— Start —

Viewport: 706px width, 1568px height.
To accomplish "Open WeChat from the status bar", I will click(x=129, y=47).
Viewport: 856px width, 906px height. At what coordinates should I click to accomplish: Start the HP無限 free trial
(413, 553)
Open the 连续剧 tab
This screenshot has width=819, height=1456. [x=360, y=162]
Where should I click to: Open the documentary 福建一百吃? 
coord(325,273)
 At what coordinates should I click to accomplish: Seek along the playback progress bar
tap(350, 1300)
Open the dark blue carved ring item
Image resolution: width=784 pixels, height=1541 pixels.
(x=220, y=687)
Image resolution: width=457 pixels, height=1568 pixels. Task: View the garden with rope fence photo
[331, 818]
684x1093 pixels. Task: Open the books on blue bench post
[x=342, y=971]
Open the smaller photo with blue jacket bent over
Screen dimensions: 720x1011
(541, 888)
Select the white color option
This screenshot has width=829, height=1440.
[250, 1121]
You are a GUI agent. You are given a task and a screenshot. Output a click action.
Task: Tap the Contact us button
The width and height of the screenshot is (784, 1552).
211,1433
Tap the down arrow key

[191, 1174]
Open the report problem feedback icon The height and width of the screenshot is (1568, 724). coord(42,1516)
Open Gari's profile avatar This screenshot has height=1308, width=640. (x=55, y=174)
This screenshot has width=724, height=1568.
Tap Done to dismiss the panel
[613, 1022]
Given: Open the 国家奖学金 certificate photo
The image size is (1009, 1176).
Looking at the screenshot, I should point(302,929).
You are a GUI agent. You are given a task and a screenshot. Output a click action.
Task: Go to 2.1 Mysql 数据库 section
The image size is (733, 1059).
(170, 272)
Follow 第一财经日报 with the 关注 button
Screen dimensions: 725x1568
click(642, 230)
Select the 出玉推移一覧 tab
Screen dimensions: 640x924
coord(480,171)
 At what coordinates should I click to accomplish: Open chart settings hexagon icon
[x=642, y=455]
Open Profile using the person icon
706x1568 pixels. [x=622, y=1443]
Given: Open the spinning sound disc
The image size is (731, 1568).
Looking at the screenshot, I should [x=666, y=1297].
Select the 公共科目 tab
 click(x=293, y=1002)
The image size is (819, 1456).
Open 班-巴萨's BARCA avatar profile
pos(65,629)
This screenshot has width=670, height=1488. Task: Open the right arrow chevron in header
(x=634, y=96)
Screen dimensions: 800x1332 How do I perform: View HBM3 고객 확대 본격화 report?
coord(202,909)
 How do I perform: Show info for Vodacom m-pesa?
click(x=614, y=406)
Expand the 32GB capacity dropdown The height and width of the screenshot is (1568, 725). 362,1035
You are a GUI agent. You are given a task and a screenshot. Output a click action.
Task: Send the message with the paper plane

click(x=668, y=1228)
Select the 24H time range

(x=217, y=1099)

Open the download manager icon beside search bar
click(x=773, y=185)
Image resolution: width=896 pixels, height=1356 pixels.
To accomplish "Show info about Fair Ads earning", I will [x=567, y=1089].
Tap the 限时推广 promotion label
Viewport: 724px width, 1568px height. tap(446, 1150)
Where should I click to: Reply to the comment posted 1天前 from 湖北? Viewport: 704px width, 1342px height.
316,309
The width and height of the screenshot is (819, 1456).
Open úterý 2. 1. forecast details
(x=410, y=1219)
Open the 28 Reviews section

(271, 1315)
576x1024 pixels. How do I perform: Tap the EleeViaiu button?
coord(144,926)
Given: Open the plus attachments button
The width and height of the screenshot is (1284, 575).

— End —

Render all the items above as a Markdown table with two columns, Entry and Content: one row per line, numbered in order, with blank lines skipped.

| Entry | Content |
|---|---|
| 1 | Viewport: 706px width, 1568px height. |
| 2 | To accomplish "Open WeChat from the status bar", I will click(x=129, y=47). |
| 3 | Viewport: 856px width, 906px height. At what coordinates should I click to accomplish: Start the HP無限 free trial |
| 4 | (413, 553) |
| 5 | Open the 连续剧 tab |
| 6 | This screenshot has width=819, height=1456. [x=360, y=162] |
| 7 | Where should I click to: Open the documentary 福建一百吃?  |
| 8 | coord(325,273) |
| 9 |  At what coordinates should I click to accomplish: Seek along the playback progress bar |
| 10 | tap(350, 1300) |
| 11 | Open the dark blue carved ring item |
| 12 | Image resolution: width=784 pixels, height=1541 pixels. |
| 13 | (x=220, y=687) |
| 14 | Image resolution: width=457 pixels, height=1568 pixels. Task: View the garden with rope fence photo |
| 15 | [331, 818] |
| 16 | 684x1093 pixels. Task: Open the books on blue bench post |
| 17 | [x=342, y=971] |
| 18 | Open the smaller photo with blue jacket bent over |
| 19 | Screen dimensions: 720x1011 |
| 20 | (541, 888) |
| 21 | Select the white color option |
| 22 | This screenshot has width=829, height=1440. |
| 23 | [250, 1121] |
| 24 | You are a GUI agent. You are given a task and a screenshot. Output a click action. |
| 25 | Task: Tap the Contact us button |
| 26 | The width and height of the screenshot is (784, 1552). |
| 27 | 211,1433 |
| 28 | Tap the down arrow key |
| 29 | [191, 1174] |
| 30 | Open the report problem feedback icon The height and width of the screenshot is (1568, 724). coord(42,1516) |
| 31 | Open Gari's profile avatar This screenshot has height=1308, width=640. (x=55, y=174) |
| 32 | This screenshot has width=724, height=1568. |
| 33 | Tap Done to dismiss the panel |
| 34 | [613, 1022] |
| 35 | Given: Open the 国家奖学金 certificate photo |
| 36 | The image size is (1009, 1176). |
| 37 | Looking at the screenshot, I should point(302,929). |
| 38 | You are a GUI agent. You are given a task and a screenshot. Output a click action. |
| 39 | Task: Go to 2.1 Mysql 数据库 section |
| 40 | The image size is (733, 1059). |
| 41 | (170, 272) |
| 42 | Follow 第一财经日报 with the 关注 button |
| 43 | Screen dimensions: 725x1568 |
| 44 | click(642, 230) |
| 45 | Select the 出玉推移一覧 tab |
| 46 | Screen dimensions: 640x924 |
| 47 | coord(480,171) |
| 48 |  At what coordinates should I click to accomplish: Open chart settings hexagon icon |
| 49 | [x=642, y=455] |
| 50 | Open Profile using the person icon |
| 51 | 706x1568 pixels. [x=622, y=1443] |
| 52 | Given: Open the spinning sound disc |
| 53 | The image size is (731, 1568). |
| 54 | Looking at the screenshot, I should [x=666, y=1297]. |
| 55 | Select the 公共科目 tab |
| 56 |  click(x=293, y=1002) |
| 57 | The image size is (819, 1456). |
| 58 | Open 班-巴萨's BARCA avatar profile |
| 59 | pos(65,629) |
| 60 | This screenshot has width=670, height=1488. Task: Open the right arrow chevron in header |
| 61 | (x=634, y=96) |
| 62 | Screen dimensions: 800x1332 How do I perform: View HBM3 고객 확대 본격화 report? |
| 63 | coord(202,909) |
| 64 |  How do I perform: Show info for Vodacom m-pesa? |
| 65 | click(x=614, y=406) |
| 66 | Expand the 32GB capacity dropdown The height and width of the screenshot is (1568, 725). 362,1035 |
| 67 | You are a GUI agent. You are given a task and a screenshot. Output a click action. |
| 68 | Task: Send the message with the paper plane |
| 69 | click(x=668, y=1228) |
| 70 | Select the 24H time range |
| 71 | (x=217, y=1099) |
| 72 | Open the download manager icon beside search bar |
| 73 | click(x=773, y=185) |
| 74 | Image resolution: width=896 pixels, height=1356 pixels. |
| 75 | To accomplish "Show info about Fair Ads earning", I will [x=567, y=1089]. |
| 76 | Tap the 限时推广 promotion label |
| 77 | Viewport: 724px width, 1568px height. tap(446, 1150) |
| 78 | Where should I click to: Reply to the comment posted 1天前 from 湖北? Viewport: 704px width, 1342px height. |
| 79 | 316,309 |
| 80 | The width and height of the screenshot is (819, 1456). |
| 81 | Open úterý 2. 1. forecast details |
| 82 | (x=410, y=1219) |
| 83 | Open the 28 Reviews section |
| 84 | (271, 1315) |
| 85 | 576x1024 pixels. How do I perform: Tap the EleeViaiu button? |
| 86 | coord(144,926) |
| 87 | Given: Open the plus attachments button |
| 88 | The width and height of the screenshot is (1284, 575). |